- TASK DIRECTIONS
Copy exactly the lines from the line holding "Screen dimensions: 787x467" through the end of the material, and no others; pictures stay out.
### WORKING DATA
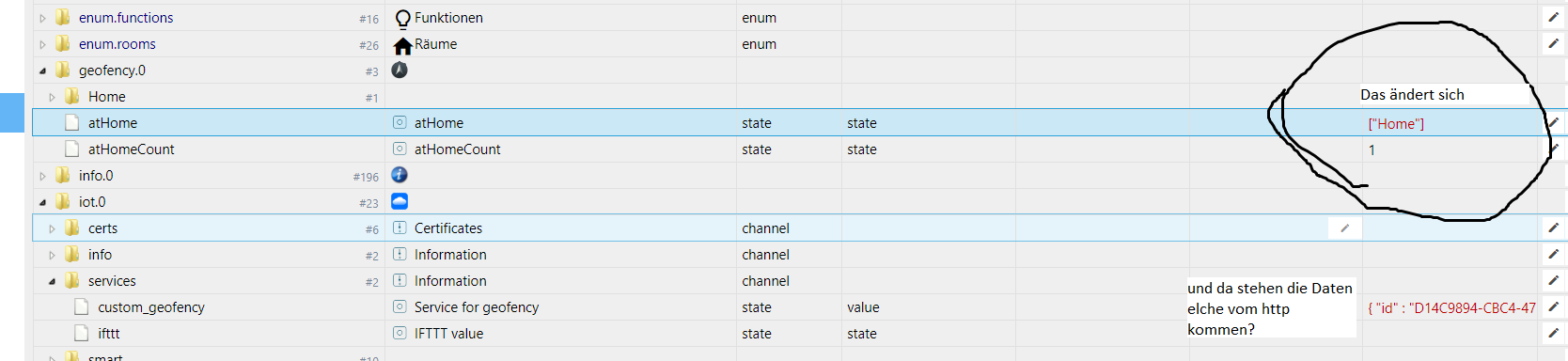Collapse the services folder under iot.0
This screenshot has height=361, width=1568.
[53, 281]
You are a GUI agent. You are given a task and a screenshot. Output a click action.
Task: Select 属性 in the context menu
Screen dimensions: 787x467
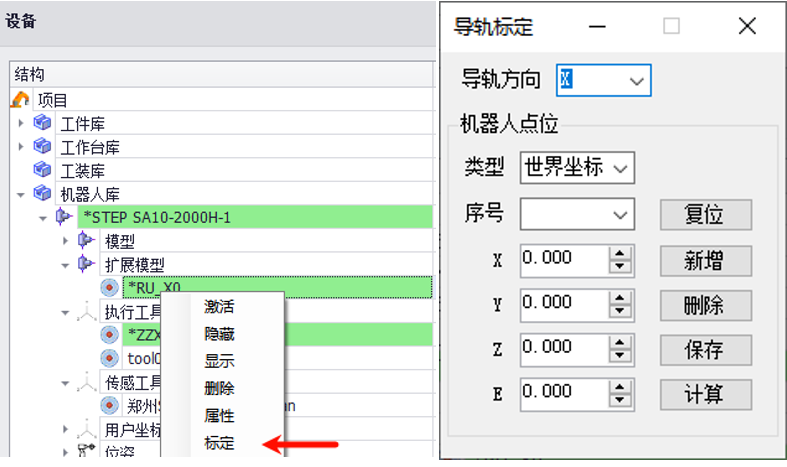(220, 415)
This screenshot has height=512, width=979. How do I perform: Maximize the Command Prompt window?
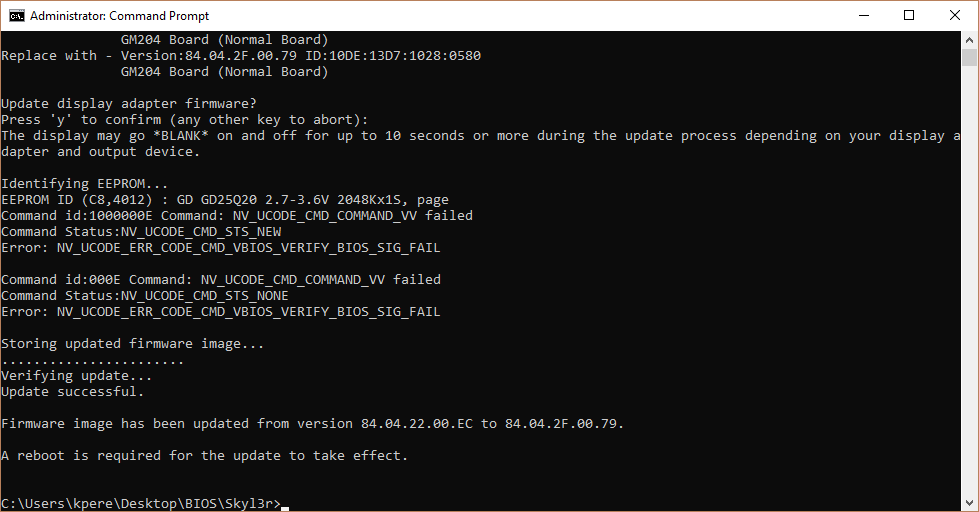[x=909, y=16]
######
- SOLUTION FOR THIS EXERCISE
Screen dimensions: 787x467
(220, 415)
This screenshot has height=512, width=979. How do I perform: Maximize the Command Prompt window?
[x=909, y=16]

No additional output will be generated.